» Record excerpts:
========

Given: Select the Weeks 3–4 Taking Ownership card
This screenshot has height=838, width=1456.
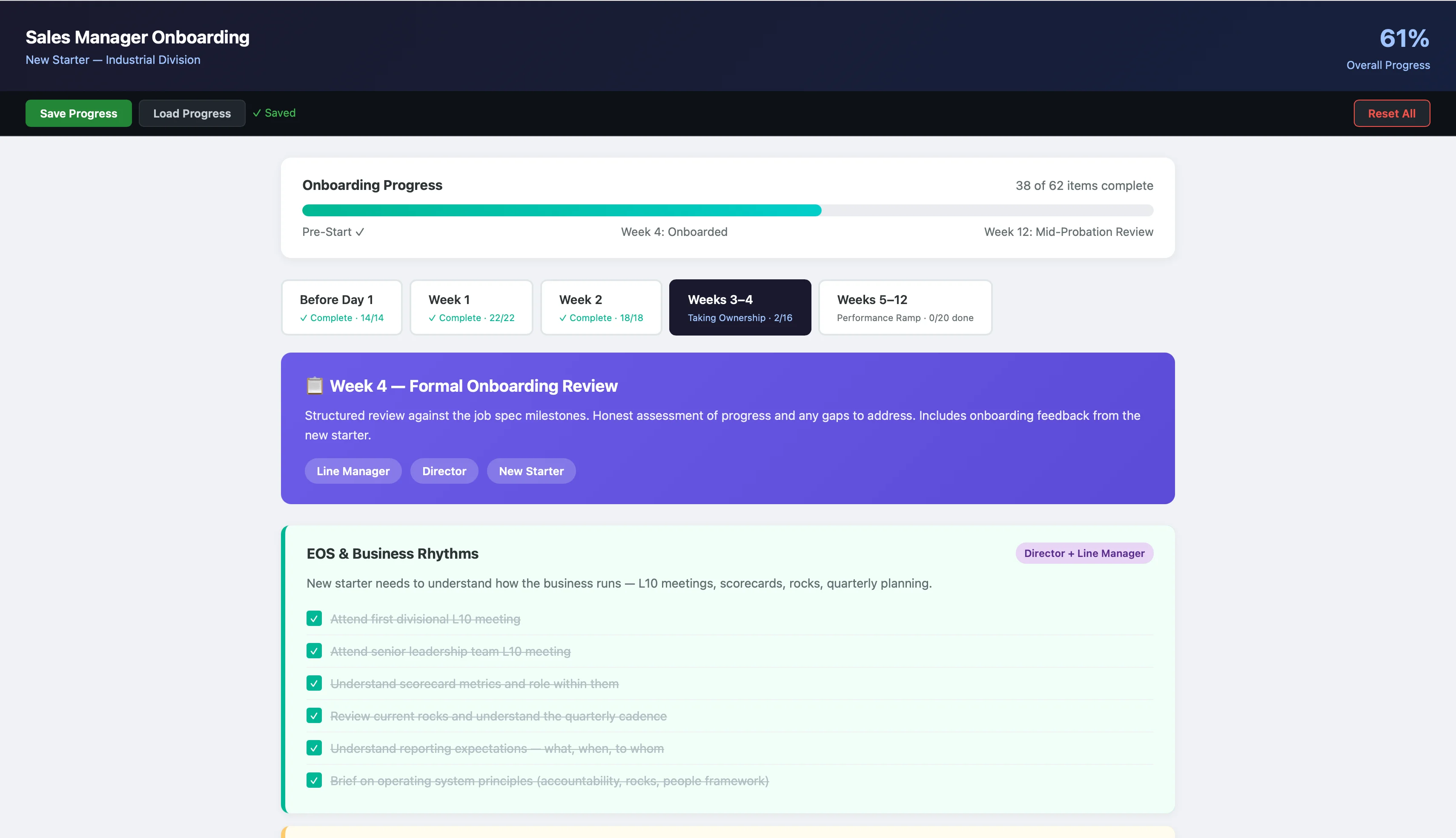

========

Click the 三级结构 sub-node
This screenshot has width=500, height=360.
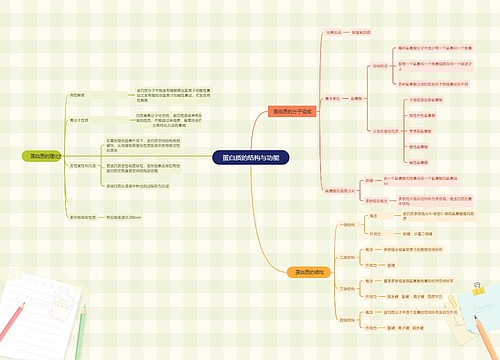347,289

========

» Given task: Reproduce word for word the material that begins with the line containing "Given: Select the" and ends with the line containing "This screenshot has height=838, width=1456.", both lines included.

» Written response:
Given: Select the Weeks 3–4 Taking Ownership card
This screenshot has height=838, width=1456.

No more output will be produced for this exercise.